We know from psychology that social incompetence makes people distance themselves from well-being. Fathers, mothers and educators are role models and we transmit what we do. For this reason, if we are skilled at a social level, we will transmit these skills to our minors.
Sometimes we talk about how prone to tantrums children are, but it is also true that at other times they may have trouble expressing what they think and feel. For this reason, in one of the chapters of the book you talk about how to teach sons and daughters to adopt an assertive communication style. When raising children who are in the infancy stage, how can you help the little ones to achieve a balance without falling into the purely capricious attitude or the repression of everything that experience?
As is obvious, there is no exact or magical formula to get what you want in front of others. The assertiveness you mention is a complex social skill, but its use guarantees us a better balance between getting what we want and respecting the rights of others.
Basically, and for us to understand each other, assertive behavior is made up of three elements; empathize with the other, make the other empathize with us and, finally, reach an agreed alternative solution, where everyone wins and everyone loses.
In the book you dedicate the final chapters to giving advice for fathers and mothers to take care of their psychological well-being. Do you think that today there is a tendency to think that moms and dads should accept all the effort involved in raising children without investing time in looking after their own health?
Yes that's how it is. It is very common in my office to find fathers and mothers who forget their needs and interests to attend solely and exclusively to their children. This is not beneficial for your children's education because, as I said before, people who don't take care of themselves can't take care of themselves well.
On the other hand, I also reiterate that we transmit what we do, if we as a father or mother do not take care of ourselves, our children will not take care of themselves tomorrow. Therefore, I recommend to mothers and fathers that they take care of themselves as they take care of who they love the most.
Being a father or mother should not mean ceasing to have needs or interests. Seeing to cover your needs and interests as a father or mother should not be considered selfish, it should be considered healthy, for you and your children.
Sometimes, the parenting and education task carried out by mothers and fathers requires support beyond the school environment. What are the signs that it would be good to take a young son or daughter to the psychologist?
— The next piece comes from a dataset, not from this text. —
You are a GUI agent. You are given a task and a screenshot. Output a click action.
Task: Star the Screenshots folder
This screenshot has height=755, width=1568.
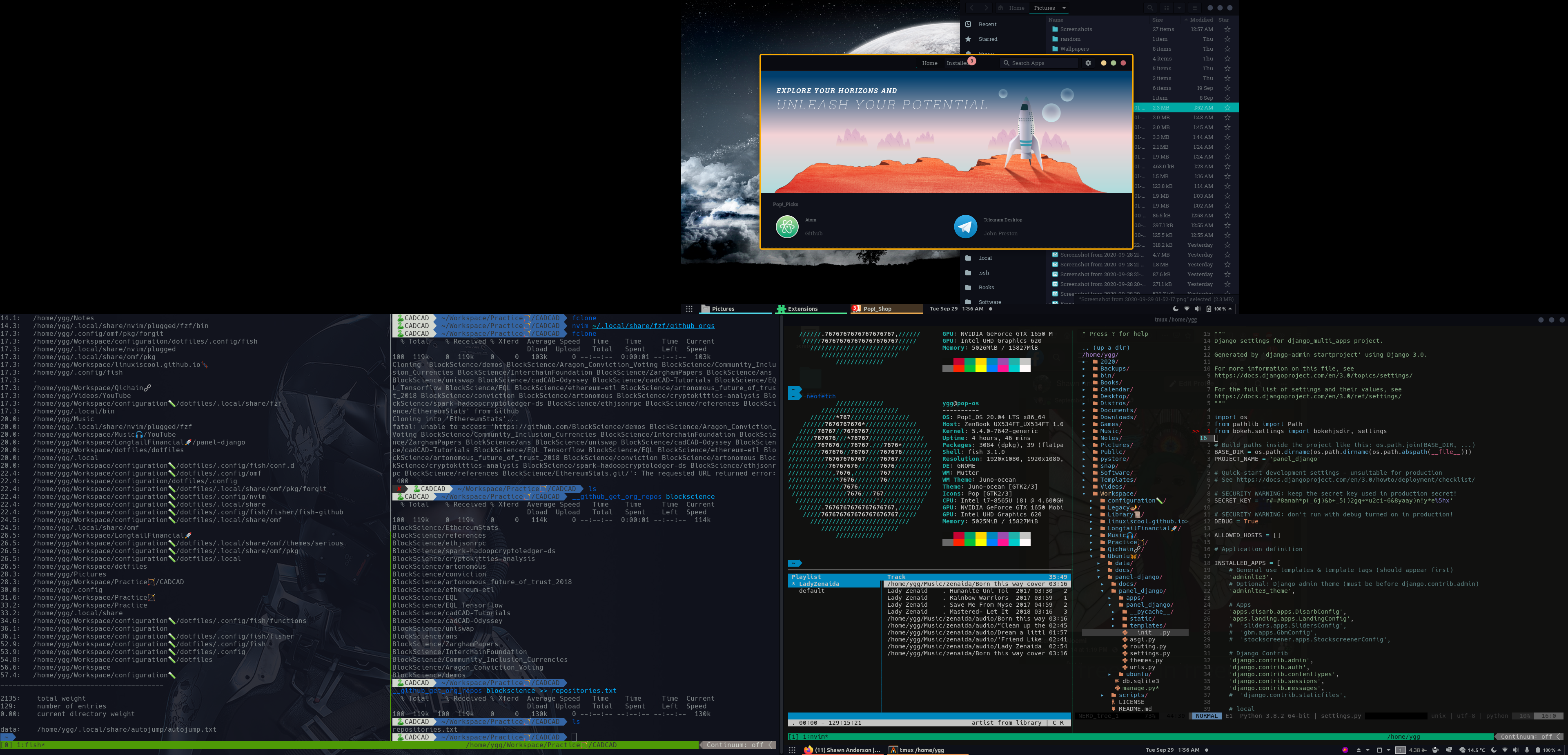click(1227, 29)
I always insist both for adults and for children and young people that to go to the psychologist you don't have to be bad but want to be better. Psychologists not only work with people with psychopathology problems, we also intervene when they do not have a pathology psychology need the strategies and tools that from psychology we know that generate well-being and that make us face the upset better.
In children it is not frequent that they express their discomfort. They feel that they are wrong and do not know what is happening to them, and therefore parents must be able to identify the signs that something is wrong.
Usually these "clues" are alterations in their daily behavior. If we see that our son is having a bad time, that he is suffering, that he is not happy and does not enjoy his day to day, even going as far as not wanting to leave the house or be with other people, the ideal is to ask for help soon. This will make it easier to begin to provide them with tools to better deal with their discomfort.